Before you leave the house each morning you make sure your headphones are snugly tucked into your ears, ensuring that no matter how bad the commute goes, it's at least to your own soundtrack. As the train doors snaps shut, you shove yourself into the last millimeter of space, and apologize at high volume to your fellow passengers. With your playlist still rolling you buy your newspaper from a man who mouths the price before you nearly get hit by a silent ambulance.
Perhaps it's time for some iPod etiquette?
With the growing number of devices now hitting city streets a new question is emerging on how to use them in a way that connects, rather than isolates, you with other people. It may sound basic, but a recent survey on a busy London street indicates that there may be a problem.
"It drives me mad to hear three different peoples' music blasting through their headphones at me on the train," said London commuter Rob Shaw.
And volume is not the only concern. "People leave their iPods on when they go into shops and buy things. Now that's just rude," Shaw added.
Music listeners aren't the only worry as cell phone wielders are also coming under fire.
"I have a friend who texts constantly when she's with other people. It's really antisocial," said one Londoner who declined to be named so as not to offend the texter in question.
"It's rude when you are talking to someone and they are texting or listening to their music," agreed taxi driver Henry Mukasa. "But there is no replacement for a cell phone," he mused.
Ah, the cell phone. Not only does it allow users to break off boring conversations to make or receive calls, it now lets us text during live conversations in a sort of social multitasking. But should friends let friends text and talk? Surely there's some need for digital decorum here.
However people use cell phones, many Britons would seem to agree with Mukasa that they are irreplaceable. In fact, a new survey sponsored by U.K. bank Lloyds TBS PLC found that 63 percent of people polled feel concerned if they leave their cell phone at home. They join an already worrying group of e-mail addicts. The same poll found that 72 percent of respondents felt anxious if they were unable to check their e-mail for a day.
>{?
These people have a problem and its called Mobile and Internet Dependency Syndrome (MAIDS), according to Lloyds. MAIDS has swept the U.K. with some notably acute cases. Of the 936 Britons polled, 3 percent said they feel "panicky or freaked out" if they leave their mobile phone at home, while a further 1 percent suffer physical symptoms like a racing heart or sweaty palms, the bank said.
The young are particularly vulnerable to the disease, with 33 percent of respondents aged between 16 and 24 saying that they return home to retrieve forgotten cell phones rather than suffer the stress.
When called about the poll, Lloyds had no antidote for the syndrome, but referred to advice given to them by U.K. life coach Gladeana McMahon. Retain a sense of perspective and realize that a day without your mobile phone is not the end of the world, Gladeana said. The life coach recommended that people with severe cases see a stress expert. As for those who text and talk: prioritize.
That advice may help the over-communicators, but what about the isolators or hard-core headphone wearers?

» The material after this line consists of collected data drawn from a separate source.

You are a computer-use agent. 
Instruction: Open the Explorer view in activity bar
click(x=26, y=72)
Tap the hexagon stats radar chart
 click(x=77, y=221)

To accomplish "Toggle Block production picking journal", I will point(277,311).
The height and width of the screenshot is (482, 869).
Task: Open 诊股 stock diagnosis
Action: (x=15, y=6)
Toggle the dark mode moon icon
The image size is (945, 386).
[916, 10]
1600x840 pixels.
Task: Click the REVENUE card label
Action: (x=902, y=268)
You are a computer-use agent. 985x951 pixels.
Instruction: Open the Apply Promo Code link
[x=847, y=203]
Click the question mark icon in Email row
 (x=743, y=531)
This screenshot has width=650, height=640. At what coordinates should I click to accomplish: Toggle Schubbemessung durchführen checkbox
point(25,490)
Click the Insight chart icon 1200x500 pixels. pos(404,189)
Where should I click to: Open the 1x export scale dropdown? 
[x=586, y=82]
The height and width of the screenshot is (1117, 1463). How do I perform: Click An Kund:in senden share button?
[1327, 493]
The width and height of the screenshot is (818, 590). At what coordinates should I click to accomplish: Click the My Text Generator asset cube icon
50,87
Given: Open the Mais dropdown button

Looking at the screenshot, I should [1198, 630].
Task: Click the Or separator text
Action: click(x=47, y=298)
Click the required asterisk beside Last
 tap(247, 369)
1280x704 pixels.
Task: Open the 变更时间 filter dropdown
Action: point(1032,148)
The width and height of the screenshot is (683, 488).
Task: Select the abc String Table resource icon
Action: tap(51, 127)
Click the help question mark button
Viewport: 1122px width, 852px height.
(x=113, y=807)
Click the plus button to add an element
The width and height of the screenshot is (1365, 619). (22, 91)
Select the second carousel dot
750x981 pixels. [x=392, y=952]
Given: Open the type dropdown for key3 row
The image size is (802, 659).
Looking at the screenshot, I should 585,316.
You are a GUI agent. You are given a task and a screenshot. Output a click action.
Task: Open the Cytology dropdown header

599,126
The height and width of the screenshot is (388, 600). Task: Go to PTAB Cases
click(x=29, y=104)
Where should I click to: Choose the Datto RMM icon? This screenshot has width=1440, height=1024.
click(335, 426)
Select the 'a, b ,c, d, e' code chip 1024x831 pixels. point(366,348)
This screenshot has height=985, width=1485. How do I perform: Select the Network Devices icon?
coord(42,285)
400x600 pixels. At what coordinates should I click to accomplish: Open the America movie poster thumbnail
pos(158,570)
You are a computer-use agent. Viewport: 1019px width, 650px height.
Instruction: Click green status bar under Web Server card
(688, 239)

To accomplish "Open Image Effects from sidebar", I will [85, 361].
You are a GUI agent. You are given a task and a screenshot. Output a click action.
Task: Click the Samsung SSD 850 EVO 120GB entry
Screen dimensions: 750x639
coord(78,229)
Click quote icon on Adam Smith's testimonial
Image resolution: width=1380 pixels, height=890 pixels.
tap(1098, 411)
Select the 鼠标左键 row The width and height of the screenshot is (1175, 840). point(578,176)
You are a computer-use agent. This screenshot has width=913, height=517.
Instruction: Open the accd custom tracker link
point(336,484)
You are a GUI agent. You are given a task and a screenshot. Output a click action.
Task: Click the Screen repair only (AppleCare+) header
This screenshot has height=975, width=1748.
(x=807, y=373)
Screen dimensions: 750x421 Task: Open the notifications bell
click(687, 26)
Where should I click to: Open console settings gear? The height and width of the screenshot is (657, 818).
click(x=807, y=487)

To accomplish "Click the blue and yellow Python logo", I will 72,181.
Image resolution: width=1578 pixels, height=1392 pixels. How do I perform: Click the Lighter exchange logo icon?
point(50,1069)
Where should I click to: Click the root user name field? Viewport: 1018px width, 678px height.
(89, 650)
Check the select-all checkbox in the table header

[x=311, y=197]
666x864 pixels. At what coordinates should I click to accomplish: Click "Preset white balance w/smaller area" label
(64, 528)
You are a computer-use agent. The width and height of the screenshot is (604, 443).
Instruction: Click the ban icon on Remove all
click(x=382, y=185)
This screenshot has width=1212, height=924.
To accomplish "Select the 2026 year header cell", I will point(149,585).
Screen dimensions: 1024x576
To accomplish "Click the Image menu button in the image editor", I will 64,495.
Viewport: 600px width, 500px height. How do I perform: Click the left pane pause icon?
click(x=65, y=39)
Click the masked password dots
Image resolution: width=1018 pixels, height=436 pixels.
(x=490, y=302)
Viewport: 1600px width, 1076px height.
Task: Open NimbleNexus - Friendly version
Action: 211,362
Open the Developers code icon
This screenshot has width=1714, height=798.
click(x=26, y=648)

We turned to iPod DJ club promoter Jonny Rocket for some advice. An iPod DJ club, for those not in the know, is a place where people can bring their own music playlist in for a spin and compete against other digital DJs for rewards and recognition.
Rocket sees a lot of iPod users in action and says that their music is both a friend in silence and a group activity. Those who shuffle along (no pun intended) only listening to their own tunes are missing half of the point, he said. That's why Rocket endorses his playlist club (www.ipod-dj.com) -- "to take a personal technology and mutate it into a collective experience."
As for iPod etiquette when users are darting to work, music at full blast, at least take the headphones off and say hello when you're buying your coffee, Rocket recommended. It adds a little human warmth, he added.